Executry is the name used by lawyers for the work required in winding up the estate of someone who has died. It is another area where it is difficult, and often impossible, to give accurate levels of fee in advance. The Terms of Engagement often require a time-and-line/hourly/unit rate charge. It also makes a difference to the amount of work whether or not there is available a valid will signed by the deceased – more work and other costs are likely if there is no will. The work may involve meetings and consultations between the family/executor and the solicitor, collating and valuing the assets and liabilities of the estate, corresponding with financial and other institutions (e.g. banks, building societies, share registrars, employers/pension administrators, DWP, HMRC, council tax departments, factors, mortgage lenders and more), drawing court documents and forms for Confirmation (Scottish equivalent of Probate), dealing with the Sheriff Court processing the forms, ingathering the financial estate (i.e. collecting in all the money), accounting to the executor and distributing the bequests and shares of an estate among beneficiaries.
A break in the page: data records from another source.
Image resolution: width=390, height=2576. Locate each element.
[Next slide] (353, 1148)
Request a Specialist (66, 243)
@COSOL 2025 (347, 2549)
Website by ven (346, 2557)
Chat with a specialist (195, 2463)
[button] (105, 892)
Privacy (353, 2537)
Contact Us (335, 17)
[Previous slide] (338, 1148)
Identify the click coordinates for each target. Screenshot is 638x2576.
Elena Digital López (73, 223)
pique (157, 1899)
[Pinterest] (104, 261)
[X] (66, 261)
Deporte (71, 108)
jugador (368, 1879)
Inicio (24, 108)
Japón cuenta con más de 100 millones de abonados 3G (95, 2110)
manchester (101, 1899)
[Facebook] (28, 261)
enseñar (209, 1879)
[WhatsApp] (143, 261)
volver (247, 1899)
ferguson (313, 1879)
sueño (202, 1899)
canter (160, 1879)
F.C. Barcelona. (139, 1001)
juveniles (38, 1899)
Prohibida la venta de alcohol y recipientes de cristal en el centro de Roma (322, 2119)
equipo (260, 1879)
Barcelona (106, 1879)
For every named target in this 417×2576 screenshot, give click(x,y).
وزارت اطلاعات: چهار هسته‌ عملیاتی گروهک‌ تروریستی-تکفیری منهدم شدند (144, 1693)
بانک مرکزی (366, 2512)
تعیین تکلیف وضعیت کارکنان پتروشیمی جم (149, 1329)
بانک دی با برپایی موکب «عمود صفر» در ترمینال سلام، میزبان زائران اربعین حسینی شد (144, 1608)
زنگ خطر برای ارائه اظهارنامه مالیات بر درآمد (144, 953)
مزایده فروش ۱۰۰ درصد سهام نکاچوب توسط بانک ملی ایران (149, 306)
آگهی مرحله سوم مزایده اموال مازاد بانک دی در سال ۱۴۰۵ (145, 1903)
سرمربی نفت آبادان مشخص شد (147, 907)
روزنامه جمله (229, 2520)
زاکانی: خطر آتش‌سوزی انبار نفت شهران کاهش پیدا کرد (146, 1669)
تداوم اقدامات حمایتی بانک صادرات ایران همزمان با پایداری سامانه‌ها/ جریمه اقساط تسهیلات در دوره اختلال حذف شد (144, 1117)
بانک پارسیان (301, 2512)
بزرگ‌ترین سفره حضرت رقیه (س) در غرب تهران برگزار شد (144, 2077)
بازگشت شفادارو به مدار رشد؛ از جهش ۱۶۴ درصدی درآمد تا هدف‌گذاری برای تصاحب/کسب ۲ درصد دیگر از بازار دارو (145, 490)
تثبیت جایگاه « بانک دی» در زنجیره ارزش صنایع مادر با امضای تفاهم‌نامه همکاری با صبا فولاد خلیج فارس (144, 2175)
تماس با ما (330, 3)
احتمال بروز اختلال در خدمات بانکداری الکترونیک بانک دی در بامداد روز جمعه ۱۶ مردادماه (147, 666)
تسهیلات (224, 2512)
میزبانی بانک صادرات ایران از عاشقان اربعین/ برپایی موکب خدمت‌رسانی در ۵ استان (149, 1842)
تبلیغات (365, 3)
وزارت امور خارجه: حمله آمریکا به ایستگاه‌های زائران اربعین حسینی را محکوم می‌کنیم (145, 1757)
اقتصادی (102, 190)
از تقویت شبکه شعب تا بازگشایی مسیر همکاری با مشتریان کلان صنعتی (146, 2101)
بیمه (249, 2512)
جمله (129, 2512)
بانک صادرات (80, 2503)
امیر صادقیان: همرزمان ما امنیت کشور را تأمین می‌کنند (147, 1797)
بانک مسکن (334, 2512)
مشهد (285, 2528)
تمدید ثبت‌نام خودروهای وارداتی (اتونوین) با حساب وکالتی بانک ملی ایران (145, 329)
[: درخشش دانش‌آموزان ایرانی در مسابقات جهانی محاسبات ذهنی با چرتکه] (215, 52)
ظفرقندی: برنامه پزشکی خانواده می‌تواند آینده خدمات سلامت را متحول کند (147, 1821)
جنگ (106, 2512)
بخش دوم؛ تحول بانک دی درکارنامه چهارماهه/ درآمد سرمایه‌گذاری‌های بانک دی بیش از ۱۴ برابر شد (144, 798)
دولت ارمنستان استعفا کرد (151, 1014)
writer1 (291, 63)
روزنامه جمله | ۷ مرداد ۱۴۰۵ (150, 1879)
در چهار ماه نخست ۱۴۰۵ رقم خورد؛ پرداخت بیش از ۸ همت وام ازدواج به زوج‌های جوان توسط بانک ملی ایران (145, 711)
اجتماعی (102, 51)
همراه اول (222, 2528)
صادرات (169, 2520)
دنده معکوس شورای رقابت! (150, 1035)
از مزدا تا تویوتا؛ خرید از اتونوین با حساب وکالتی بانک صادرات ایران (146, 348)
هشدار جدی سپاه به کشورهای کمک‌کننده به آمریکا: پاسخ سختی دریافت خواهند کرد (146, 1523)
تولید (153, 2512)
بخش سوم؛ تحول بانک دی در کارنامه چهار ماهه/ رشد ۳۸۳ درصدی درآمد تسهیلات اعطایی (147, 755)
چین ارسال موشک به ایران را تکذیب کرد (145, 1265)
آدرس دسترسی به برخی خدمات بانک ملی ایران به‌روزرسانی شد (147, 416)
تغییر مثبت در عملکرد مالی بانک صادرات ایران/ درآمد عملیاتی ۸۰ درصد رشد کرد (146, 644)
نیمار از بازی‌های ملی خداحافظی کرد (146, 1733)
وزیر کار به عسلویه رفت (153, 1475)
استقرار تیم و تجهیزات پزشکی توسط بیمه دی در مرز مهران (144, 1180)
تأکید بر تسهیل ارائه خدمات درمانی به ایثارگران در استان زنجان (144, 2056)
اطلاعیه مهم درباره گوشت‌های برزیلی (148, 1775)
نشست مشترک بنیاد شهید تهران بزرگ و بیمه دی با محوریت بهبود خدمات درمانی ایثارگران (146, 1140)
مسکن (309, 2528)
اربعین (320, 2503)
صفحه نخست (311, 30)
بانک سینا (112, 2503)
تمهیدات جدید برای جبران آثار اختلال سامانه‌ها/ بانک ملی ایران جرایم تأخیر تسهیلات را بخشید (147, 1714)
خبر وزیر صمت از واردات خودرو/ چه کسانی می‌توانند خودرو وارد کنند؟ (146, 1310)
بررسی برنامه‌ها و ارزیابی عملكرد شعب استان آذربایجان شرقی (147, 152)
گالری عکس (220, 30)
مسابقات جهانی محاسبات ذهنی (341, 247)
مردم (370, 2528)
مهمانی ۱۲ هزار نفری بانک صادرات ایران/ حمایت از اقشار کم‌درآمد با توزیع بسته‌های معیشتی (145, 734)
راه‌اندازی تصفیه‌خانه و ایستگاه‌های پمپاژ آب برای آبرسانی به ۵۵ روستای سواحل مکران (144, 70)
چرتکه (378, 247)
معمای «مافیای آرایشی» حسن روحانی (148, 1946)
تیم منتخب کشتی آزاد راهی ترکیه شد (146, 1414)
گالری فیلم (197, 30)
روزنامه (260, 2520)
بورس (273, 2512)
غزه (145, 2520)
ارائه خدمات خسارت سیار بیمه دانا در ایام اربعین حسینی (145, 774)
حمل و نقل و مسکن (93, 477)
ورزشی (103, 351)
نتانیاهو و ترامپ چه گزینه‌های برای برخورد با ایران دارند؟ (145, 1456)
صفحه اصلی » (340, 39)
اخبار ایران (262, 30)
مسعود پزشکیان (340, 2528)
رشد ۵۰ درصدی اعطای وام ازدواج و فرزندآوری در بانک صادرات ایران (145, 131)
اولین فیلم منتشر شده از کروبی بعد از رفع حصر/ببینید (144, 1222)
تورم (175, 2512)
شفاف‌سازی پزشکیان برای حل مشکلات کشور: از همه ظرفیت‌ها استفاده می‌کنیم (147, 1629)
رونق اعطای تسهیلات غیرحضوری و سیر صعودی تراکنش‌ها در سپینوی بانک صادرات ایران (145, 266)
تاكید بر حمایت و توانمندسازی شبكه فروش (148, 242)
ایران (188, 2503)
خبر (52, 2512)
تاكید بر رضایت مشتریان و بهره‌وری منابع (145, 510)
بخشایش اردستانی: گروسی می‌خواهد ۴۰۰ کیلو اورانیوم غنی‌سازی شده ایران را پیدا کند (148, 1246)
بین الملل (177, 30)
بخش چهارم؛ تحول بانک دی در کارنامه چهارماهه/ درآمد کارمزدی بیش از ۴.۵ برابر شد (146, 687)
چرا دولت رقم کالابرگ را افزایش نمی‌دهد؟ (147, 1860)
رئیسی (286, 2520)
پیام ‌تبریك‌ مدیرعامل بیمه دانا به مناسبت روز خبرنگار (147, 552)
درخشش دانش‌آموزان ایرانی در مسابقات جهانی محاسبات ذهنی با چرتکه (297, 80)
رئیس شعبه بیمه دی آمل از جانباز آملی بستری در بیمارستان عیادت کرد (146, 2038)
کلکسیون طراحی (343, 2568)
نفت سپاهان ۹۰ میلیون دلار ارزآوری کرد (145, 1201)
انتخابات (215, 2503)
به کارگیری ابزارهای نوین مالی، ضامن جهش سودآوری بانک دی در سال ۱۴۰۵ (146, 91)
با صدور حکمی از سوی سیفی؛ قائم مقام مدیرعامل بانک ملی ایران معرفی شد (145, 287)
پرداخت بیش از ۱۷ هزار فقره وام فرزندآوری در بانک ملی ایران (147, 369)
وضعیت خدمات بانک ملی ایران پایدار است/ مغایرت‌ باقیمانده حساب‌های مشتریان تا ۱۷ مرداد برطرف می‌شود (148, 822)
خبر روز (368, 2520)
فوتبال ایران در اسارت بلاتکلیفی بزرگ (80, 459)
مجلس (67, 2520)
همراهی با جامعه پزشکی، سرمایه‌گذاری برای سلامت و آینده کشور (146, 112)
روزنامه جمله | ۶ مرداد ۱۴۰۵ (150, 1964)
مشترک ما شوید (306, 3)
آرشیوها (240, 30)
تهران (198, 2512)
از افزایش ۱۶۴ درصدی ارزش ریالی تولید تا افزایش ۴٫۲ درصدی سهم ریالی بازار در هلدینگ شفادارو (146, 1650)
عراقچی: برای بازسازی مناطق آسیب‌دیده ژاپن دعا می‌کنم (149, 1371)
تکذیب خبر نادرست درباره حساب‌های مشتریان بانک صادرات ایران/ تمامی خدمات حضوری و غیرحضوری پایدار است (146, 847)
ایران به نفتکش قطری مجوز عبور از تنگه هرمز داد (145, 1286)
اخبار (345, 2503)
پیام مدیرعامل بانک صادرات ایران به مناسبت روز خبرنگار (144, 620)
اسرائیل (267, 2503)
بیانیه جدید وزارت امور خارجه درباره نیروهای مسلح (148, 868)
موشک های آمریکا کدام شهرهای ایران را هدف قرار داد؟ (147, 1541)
There may also be a home/heritable property to sell on the open market or transfer to a beneficiary. That work is not included in this example as it is a conveyancing process (see Sale of Residential Property), nor is calculating and dealing with Inheritance Tax, which affects only a limited number of estates and generates considerable work.
The fee for executry work in winding up a particular estate may be in one case £2300 plus VAT £460.
Outlays may include Court Confirmation dues in respect of an estate not exceeding £50,000 no fee; £50,000 (up to £250,000) £266; Exceeding £250,000 £532 plus £8 for each individual asset certificate if needed.